La primera sugerencia es no comprar nunca un CD o un vinilo fastuoso el día mismo que lo ves. Ni tampoco el segundo. Esas primeras 48 horas ardientes, incluidas las dos consultas con la almohada, pueden despejar algo un panorama en el que quizá se impongan otras prioridades, como la compra de unas gafas. Durante ese tiempo hay que oír interiormente la voz del abogado discográfico y la del fiscal. El abogado dirá: “Compra este CD, esa nueva Aida, esa flamante integral de las 9 sinfonías de Beethoven.
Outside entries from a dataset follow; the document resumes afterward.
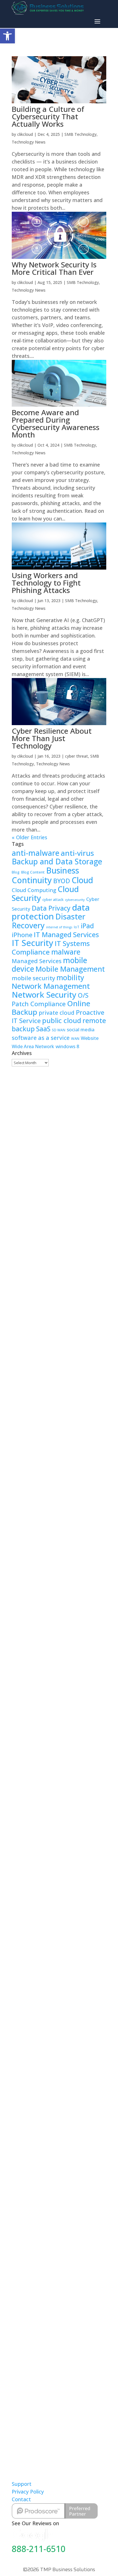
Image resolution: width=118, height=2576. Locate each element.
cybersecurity (75, 900)
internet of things (59, 927)
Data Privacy (51, 908)
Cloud (82, 880)
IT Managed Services (66, 934)
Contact (21, 2499)
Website (90, 1038)
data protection (51, 912)
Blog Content (33, 872)
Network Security (44, 994)
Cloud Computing (34, 889)
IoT (76, 927)
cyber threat (76, 756)
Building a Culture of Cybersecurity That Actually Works (48, 116)
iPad (87, 925)
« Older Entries (29, 837)
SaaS (43, 1028)
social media (81, 1029)
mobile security (33, 978)
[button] (7, 36)
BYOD (61, 881)
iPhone (22, 935)
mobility (70, 977)
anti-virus (77, 853)
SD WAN (58, 1030)
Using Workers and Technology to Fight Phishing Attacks (46, 582)
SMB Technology (80, 134)
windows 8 (67, 1046)
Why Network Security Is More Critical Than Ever (54, 268)
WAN (75, 1038)
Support (22, 2483)
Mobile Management (70, 969)
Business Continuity (45, 875)
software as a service (41, 1038)
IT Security (32, 943)
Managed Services (37, 961)
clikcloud (25, 134)
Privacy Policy (28, 2491)
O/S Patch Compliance (50, 999)
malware (65, 952)
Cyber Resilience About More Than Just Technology (52, 738)
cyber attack (53, 899)
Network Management (51, 986)
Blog (15, 872)
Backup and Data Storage (57, 861)
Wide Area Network (33, 1046)
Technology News (29, 142)
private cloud (56, 1012)
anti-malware (35, 853)
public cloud (61, 1020)
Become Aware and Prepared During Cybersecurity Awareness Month (55, 423)
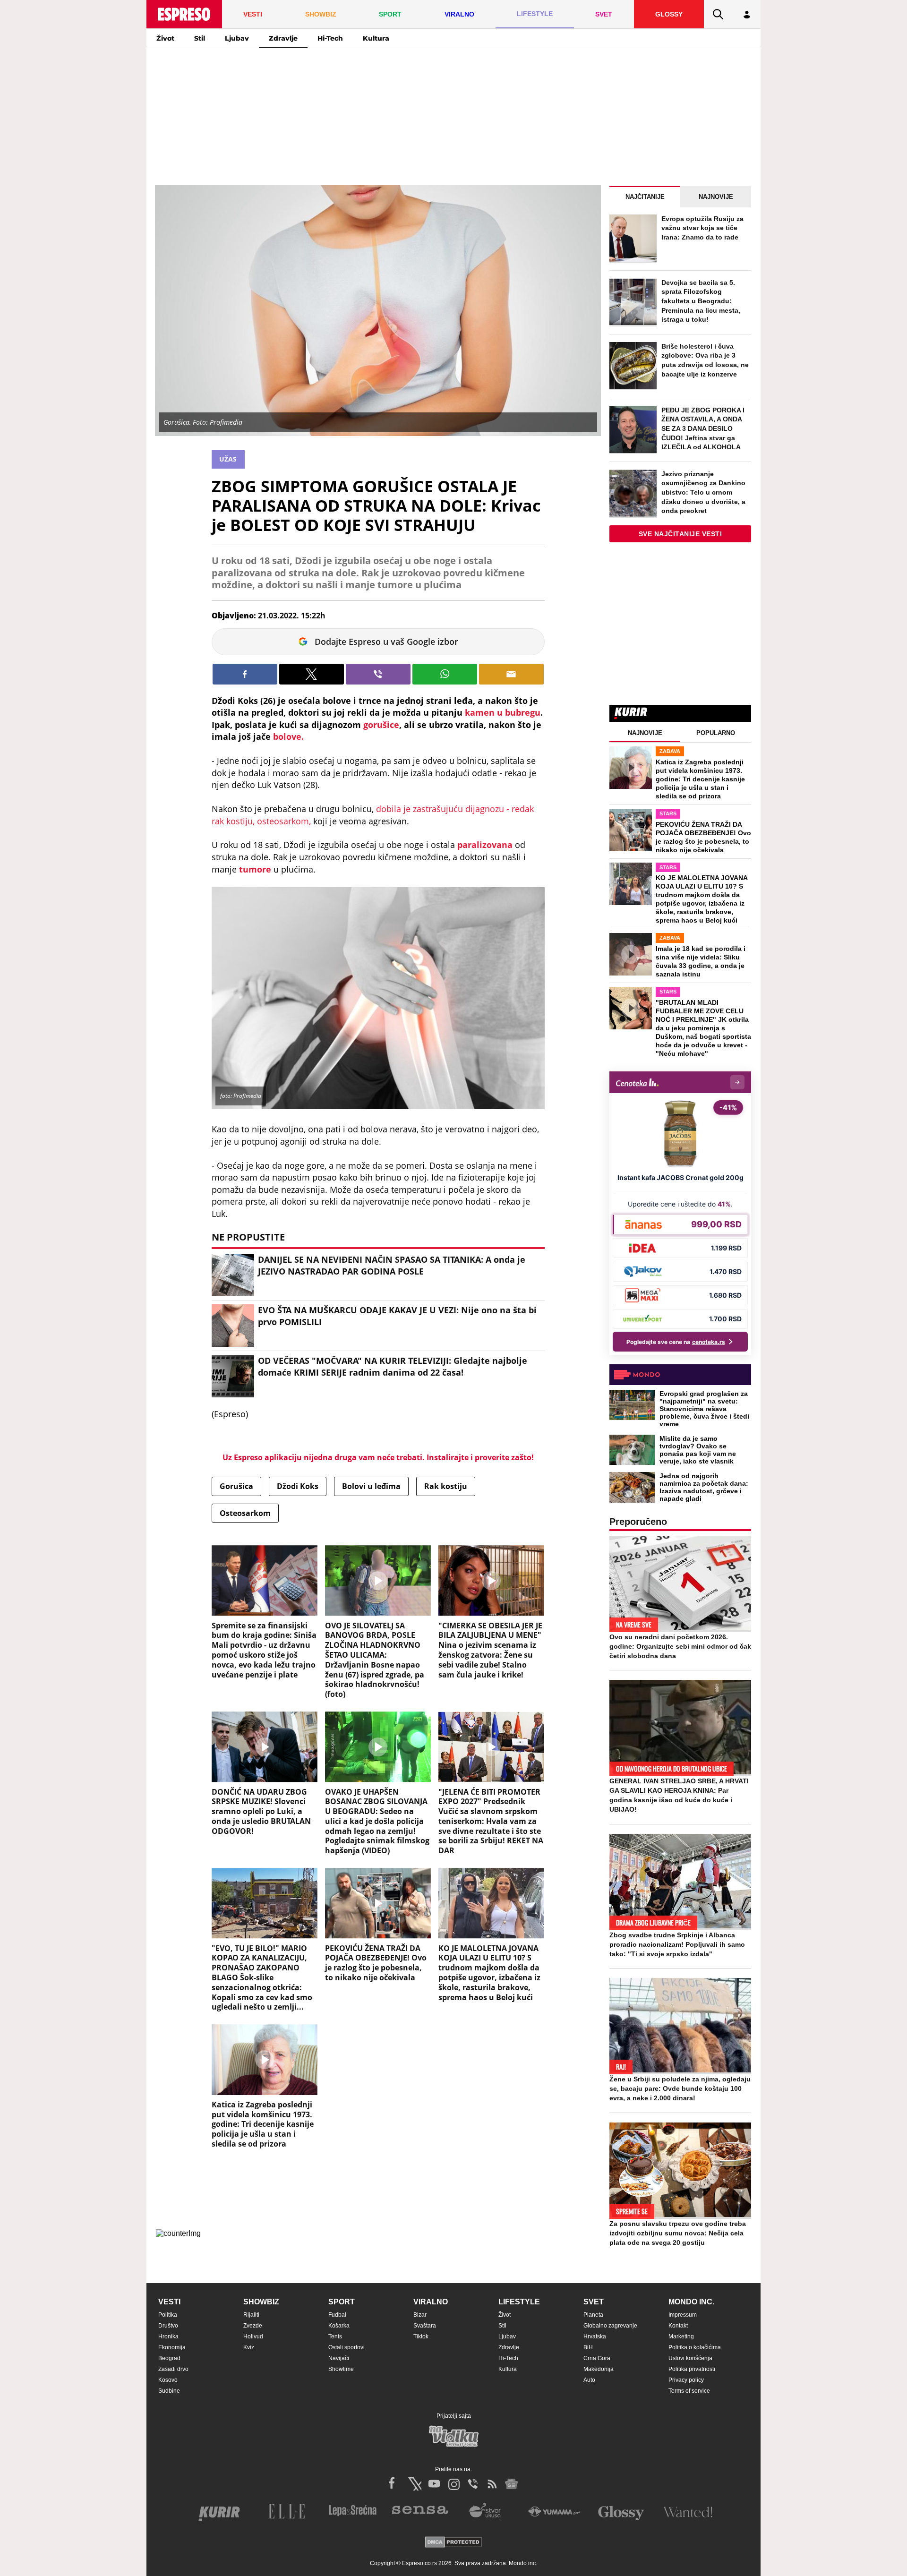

Admite que en otras ocasiones te he aconsejado bien”. Y dirá el fiscal: “¿De verdad no confundes coleccionar con amontonar? Piensa en Saponjic, ese futbolista del Atlético de Madrid de piernas silenciosas como muchos de tus discos, que a veces calienta banquillo pero nunca juega. ¿Van a acabar tus discos empolvados en las estanterías de tu casa, de tanto esperar el turno de hacerse oír?”.
Sorprende el caso verídico de un coleccionista, ya fallecido, que un fin de semana supo que salía al mercado el prestigioso Fidelio con Mödl y Furtwängler. Pues bien, el lunes a las 9 de la mañana estaba como un clavo en Alfa Yébenes, la espléndida tienda importadora que había entonces en Callao. Lo más insólito es que ya tenía ese Fidelio, igual aunque no idéntico, pues en el nuevo reparto sólo cambiaba uno de los prisioneros.
Ciertamente, han de desdeñarse los discos donde parte del material ya se tiene en otro, las ediciones de aniversarios e integrales. Por grande que sea el autor compendiado, como lo son Bach o Mozart, es posible que en toda una vida no alcances a profundizar de verdad en su catálogo, mucho más allá de 400 Bach-Werke o Köchel, a los que hay que añadir cientos de Deutsch, por la categoría de Schubert, u otros jalones de la historia musical y las rarezas. Si puedes oírlos todos sin interrupciones, ruidos molestos o callejeros, adelante. Pero, antes de sacar la billetera, la palabra clave es seleccionar.
Si hablamos de Amazon, conviene reducir la propia reducción. El llamado gigante comercial posee un catálogo en este apartado que obnubila el raciocinio. Aunque tenga lagunas, es un buen vehículo para saber qué existe en el campo de las grabaciones históricas y recientes. Mas intentar seguir su ritmo totalizador es un camino veloz hacia la ruina. Es mejor pasar hambre de náufrago mientras se leen los reclamos, y más sociable intercambiar copias de rarezas con amigos, aunque las carátulas no sean tan fardonas. Lo óptimo sería desconocer los intríngulis del pago con tarjeta de crédito on line. Desde un punto de vista que toca de lleno la ética, la compra masiva de mercaderías on line constituye una amenaza más que potencial para grandes almacenes como El Corte Inglés, que en sus años dorados facturaba casi el 1% del PIB español. Seres reales, como las gratas María Ángeles, Marisol, Manoli, Mónica, Maribel o Marta pueden acabar viendo comprometido el futuro.
El disco de música culta, eso es cierto, es un objeto singular. Como producto es menos útil que un bolso o una toalla, pero admitida de antemano su seriación por los melómanos, a menudo contiene música de primer orden, con artistas comparables en lo suyo a los incosteables Velázquez o Picasso. Sin embargo, tras la muerte, pocas lápidas serían más tristes que una que dijera: Aquí yace Fulano. Oyó 20.000 discos. Apenas hizo nada más en la vida.